*** DATASET ENTRIES ***

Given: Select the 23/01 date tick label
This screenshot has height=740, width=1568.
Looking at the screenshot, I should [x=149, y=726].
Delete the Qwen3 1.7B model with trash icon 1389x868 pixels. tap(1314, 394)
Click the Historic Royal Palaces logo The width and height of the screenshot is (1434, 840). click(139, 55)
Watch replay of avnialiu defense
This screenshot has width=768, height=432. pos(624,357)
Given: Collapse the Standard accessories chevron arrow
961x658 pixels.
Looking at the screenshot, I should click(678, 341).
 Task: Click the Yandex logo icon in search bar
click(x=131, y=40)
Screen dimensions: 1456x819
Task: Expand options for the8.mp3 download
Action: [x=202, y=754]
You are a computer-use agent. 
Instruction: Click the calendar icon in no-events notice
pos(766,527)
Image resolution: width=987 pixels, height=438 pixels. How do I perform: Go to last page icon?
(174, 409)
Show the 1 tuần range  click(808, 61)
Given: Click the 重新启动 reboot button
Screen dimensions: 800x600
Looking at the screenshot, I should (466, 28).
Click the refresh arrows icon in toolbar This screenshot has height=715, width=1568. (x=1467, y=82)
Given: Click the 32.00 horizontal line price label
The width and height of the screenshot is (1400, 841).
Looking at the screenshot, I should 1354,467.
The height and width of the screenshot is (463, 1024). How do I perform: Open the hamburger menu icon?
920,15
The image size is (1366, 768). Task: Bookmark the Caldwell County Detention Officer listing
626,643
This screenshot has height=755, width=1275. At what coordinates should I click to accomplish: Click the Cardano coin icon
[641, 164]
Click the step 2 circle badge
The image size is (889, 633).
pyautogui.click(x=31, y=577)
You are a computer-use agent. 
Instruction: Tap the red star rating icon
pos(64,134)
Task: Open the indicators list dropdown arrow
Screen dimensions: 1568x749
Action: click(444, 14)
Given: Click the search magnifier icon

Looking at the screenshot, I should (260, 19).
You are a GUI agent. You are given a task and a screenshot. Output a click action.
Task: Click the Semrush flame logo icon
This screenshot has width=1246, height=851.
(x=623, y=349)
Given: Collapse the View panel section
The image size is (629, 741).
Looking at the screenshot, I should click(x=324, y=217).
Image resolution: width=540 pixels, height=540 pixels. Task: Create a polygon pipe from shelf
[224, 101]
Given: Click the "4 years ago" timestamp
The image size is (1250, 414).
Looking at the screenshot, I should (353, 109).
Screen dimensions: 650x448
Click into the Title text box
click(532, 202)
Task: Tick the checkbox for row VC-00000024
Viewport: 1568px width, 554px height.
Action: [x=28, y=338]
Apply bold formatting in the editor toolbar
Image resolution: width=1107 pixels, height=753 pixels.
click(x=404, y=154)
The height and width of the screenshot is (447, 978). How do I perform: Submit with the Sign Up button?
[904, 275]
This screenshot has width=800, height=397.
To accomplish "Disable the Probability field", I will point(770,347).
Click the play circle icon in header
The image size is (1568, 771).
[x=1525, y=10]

*** End of DATASET ENTRIES ***

THE PROBLEM: Retype exactly, and only, the lines above from the one where "Instruction: Click the" occurs up to and including the one where "Given: Click the 32.00" occurs.

RESULT OF THIS TASK:
Instruction: Click the calendar icon in no-events notice
pos(766,527)
Image resolution: width=987 pixels, height=438 pixels. How do I perform: Go to last page icon?
(174, 409)
Show the 1 tuần range  click(808, 61)
Given: Click the 重新启动 reboot button
Screen dimensions: 800x600
Looking at the screenshot, I should (466, 28).
Click the refresh arrows icon in toolbar This screenshot has height=715, width=1568. (x=1467, y=82)
Given: Click the 32.00 horizontal line price label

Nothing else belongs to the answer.